Однако, видя, что Роберта ничего не предпринимает, и все же побаиваясь, как бы она не отважилась его разоблачить, Клайд несколько изменил свое поведение: вместо полнейшего равнодушия, с каким он держался до тех пор, пока она не стала ему угрожать, он проявлял теперь притворное внимание, доброжелательство и дружелюбие. Положение, в котором оказался Клайд, было достаточно: опасным и пугающим, чтобы развить в нем изворотливость, прежде ему несвойственную. Кроме того, Клайд весьма наивно надеялся, что, пожалуй, ему удастся смягчить, обезоружить Роберту: нужно вести себя так, словно он по-прежнему живо озабочен ее положением и, на худой конец, если не найдется другого выхода, даже готов на ней жениться (в действительности никто никогда не убедил бы его взять на себя такое обязательство). Тогда она не станет заставлять его немедленно что-то предпринимать, и он, выиграв время, постарается всеми правдами и неправдами увильнуть от брака и при этом не бежать из Ликурга.

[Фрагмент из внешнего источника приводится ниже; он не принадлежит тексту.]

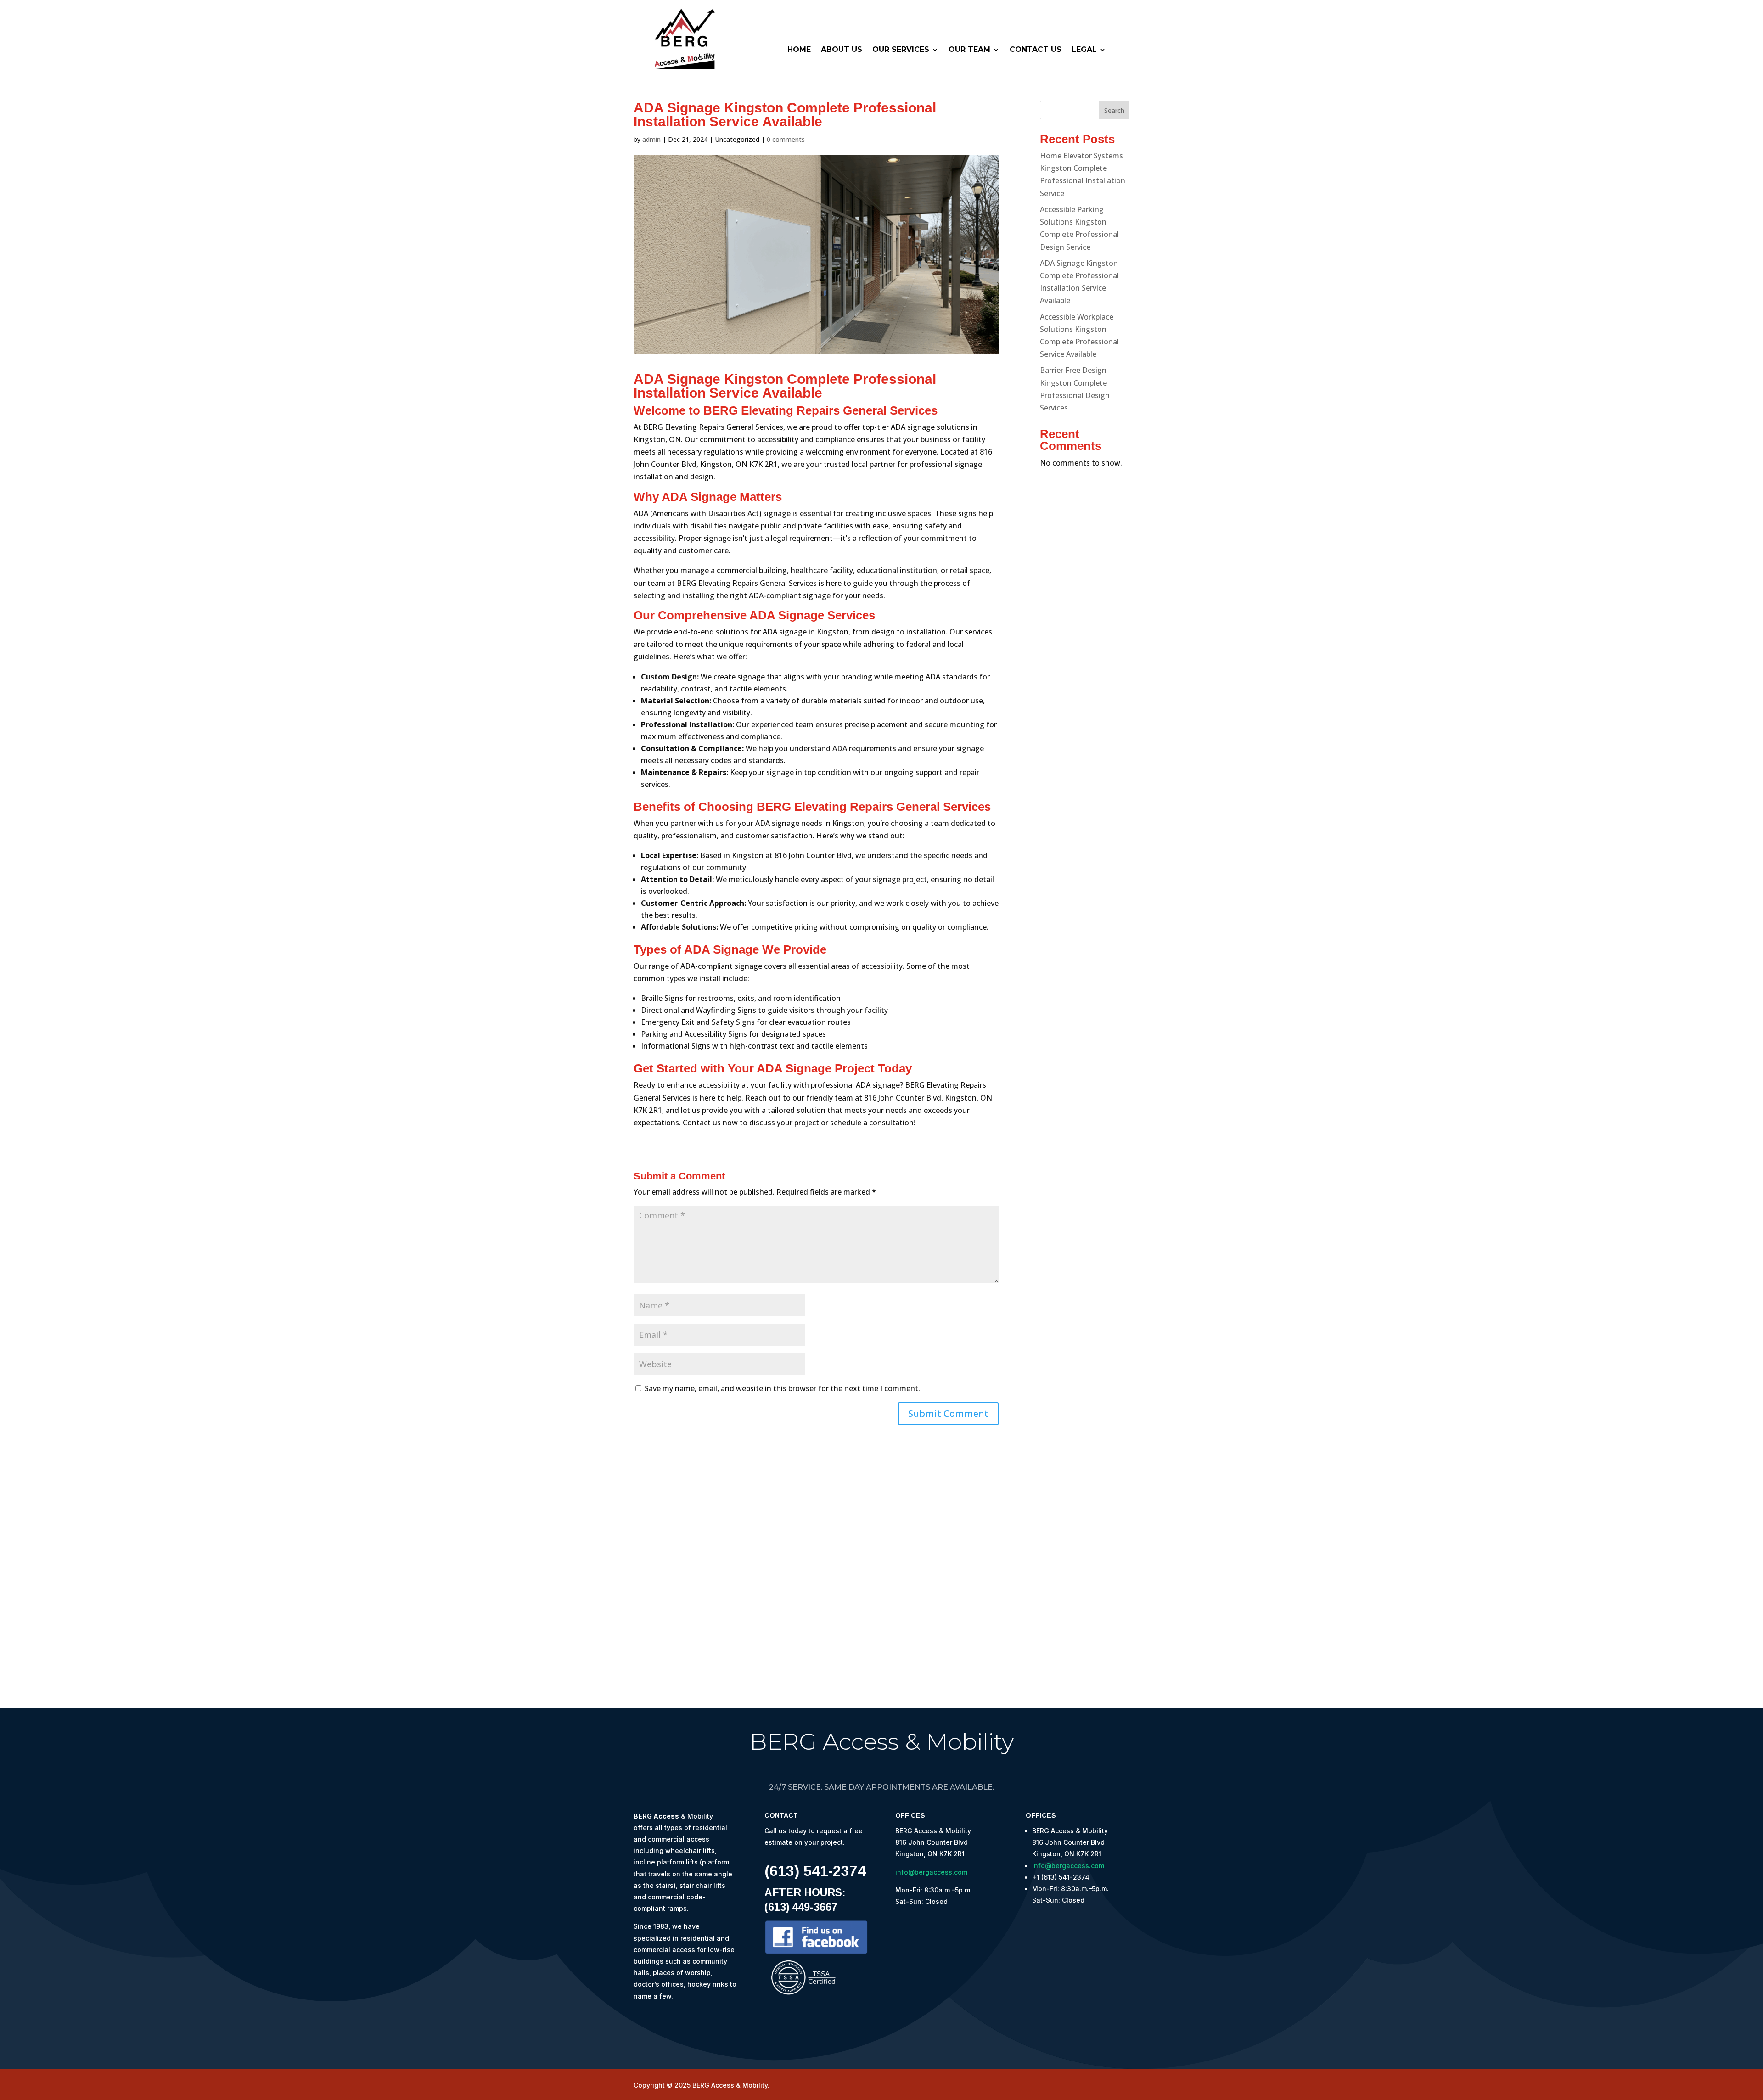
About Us (841, 50)
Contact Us (1035, 50)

Роберта понимала, чем вызвана эта внезапная перемена, но она была так безнадежно одинока и растерянна, что охотно прислушивалась к его притворно сочувственным, лишенным подлинной сердечности рассуждениям и советам. И Клайд уговорил ее подождать еще немного. Тем временем он не только накопит денег, но и постарается так устроить свои дела на фабрике, что можно будет уехать хоть на время из Ликурга и где-нибудь обвенчаться. Потом он устроит Роберту с ребенком в другом городе, где она в качестве замужней женщины сможет жить спокойно, а сам (хотя в то время он этого ей и не сказал) вернется в Ликург и будет посылать ей деньги, сколько сможет. Но все это, разумеется, при одном условии: пока он не позволит, она никому не должна говорить, что он ее муж и отец ее ребенка. Подразумевалось также (Роберта снова и снова твердила об этом, лишь бы он женился на ней), что она постарается получить развод, сославшись хотя бы на то, что муж оставил ее, и сделает это побыстрее и где-нибудь подальше от Ликурга, чтобы здесь никто ничего не узнал. Впрочем, Клайд вовсе не был уверен, что она это сделает, если уж он на ней женится.

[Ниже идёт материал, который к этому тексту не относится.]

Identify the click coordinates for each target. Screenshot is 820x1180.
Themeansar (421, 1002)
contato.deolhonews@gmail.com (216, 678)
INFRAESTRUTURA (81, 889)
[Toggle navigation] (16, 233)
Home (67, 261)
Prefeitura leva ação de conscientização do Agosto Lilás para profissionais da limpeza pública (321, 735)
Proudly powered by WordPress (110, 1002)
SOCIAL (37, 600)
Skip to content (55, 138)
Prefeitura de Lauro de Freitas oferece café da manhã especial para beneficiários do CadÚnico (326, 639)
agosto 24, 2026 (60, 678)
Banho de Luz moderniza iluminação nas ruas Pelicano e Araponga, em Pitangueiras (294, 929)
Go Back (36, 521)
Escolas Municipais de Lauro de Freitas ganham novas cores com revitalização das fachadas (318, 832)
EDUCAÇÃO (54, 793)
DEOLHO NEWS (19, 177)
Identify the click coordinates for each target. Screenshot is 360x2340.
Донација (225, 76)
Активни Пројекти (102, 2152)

Разумеется, Клайд не был искренен, когда обещал все это, а потому его мало заботило, искренне ли говорит Роберта. Он вовсе не собирался добровольно уезжать из Ликурга, даже на то короткое время, которое требовалось, чтобы выручить ее из беды. Ведь это значило бы расстаться с Сондрой, а такая разлука сильно повредила бы его планам. И вот он по-прежнему бездействовал и порою праздно фантазировал о какой-нибудь мнимой, поддельной свадьбе, вроде той, которую он видел когда-то в кино, в каком-то мелодраматическом фильме: с фальшивым священником и лжесвидетелями, сговорившимися обмануть какую-то деревенскую дурочку, но Роберта была совсем не такая, да и требовалось для этого слишком много времени, денег, смелости и ловкости, и потому Клайд после недолгого размышления сообразил, что это ему не под силу.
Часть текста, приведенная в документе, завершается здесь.